Para a construção de um vector de expressão dupla, o cDNA do gene hNIS foi inserido no

BamH I e

locais de enzimas de restrição Age I

de um vector lentiviral GV260 -Fluc-Puro (Xangai GeneChem, China) que codifica um gene de Fluc sob o controlo do promotor de ubiquitina. A construção de expressão dupla GV260-hNIS /Fluc resultante foi ainda utilizado para gerar GV260-hNIS plasmídeo /Fluc-3xmir16. foram inseridos três cópias de sequências complementares contra miARN-16 (3xmir16) após o codão de paragem do gene de fusão hNIS /Fluc para gerar GV260-hNIS /Fluc-3xmir16 (Figura 1A). Uma sequência de nucleótidos mexidos de comprimento semelhante ao 3xmir16 foi também inserido na 3’UTR do gene de fusão hNIS /Fluc obter uma construção de controlo (GV260-hNIS /Fluc-precipitação. Obtiveram-A sequência 3xmir16 sequência ou precipitação por recozimento das seguintes oligonucleótidos :.

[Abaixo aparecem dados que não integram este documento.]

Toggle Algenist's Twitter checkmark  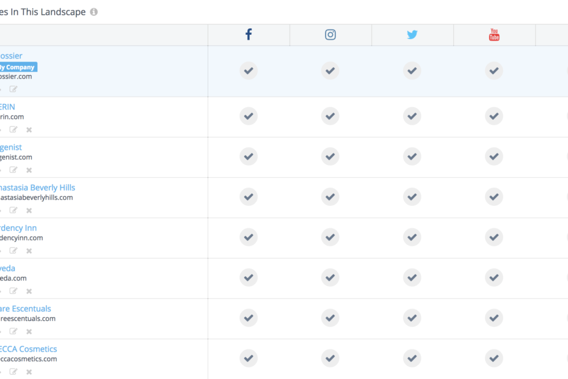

(a) Esquema do sistema de gene repórter em que hNIS e gene Fluc foram fundidos gerar construção NF-vazio (em cima) Três cópias de sequências complementares contra miRNA-16 (3xmir16 alvos) foram inseridos após o hNIS gene de fusão /Fluc obter construção NF-3xmir16 (em baixo). (B) um número igual de três tipos de células (1 × 10

5) foram semeadas e seguido por

in vitro

bioluminescência de imagem para detectar Fluc expressão. Os resultados apresentados são representativos de 3 expericias independentes. (C), transferência de Western para detectar a expressão hNIS com anti-hNIS (1: 1000) ou anticorpos anti-β-actina (1: 2000). p-actina foi utilizado como referência interna de controlo. Os resultados apresentados são representativos de 3 expericias independentes. intensidade (D) a luminescência de acordo com o número de células. A análise de regressão (E) Linear entre a intensidade da luminescência e número de células. (F)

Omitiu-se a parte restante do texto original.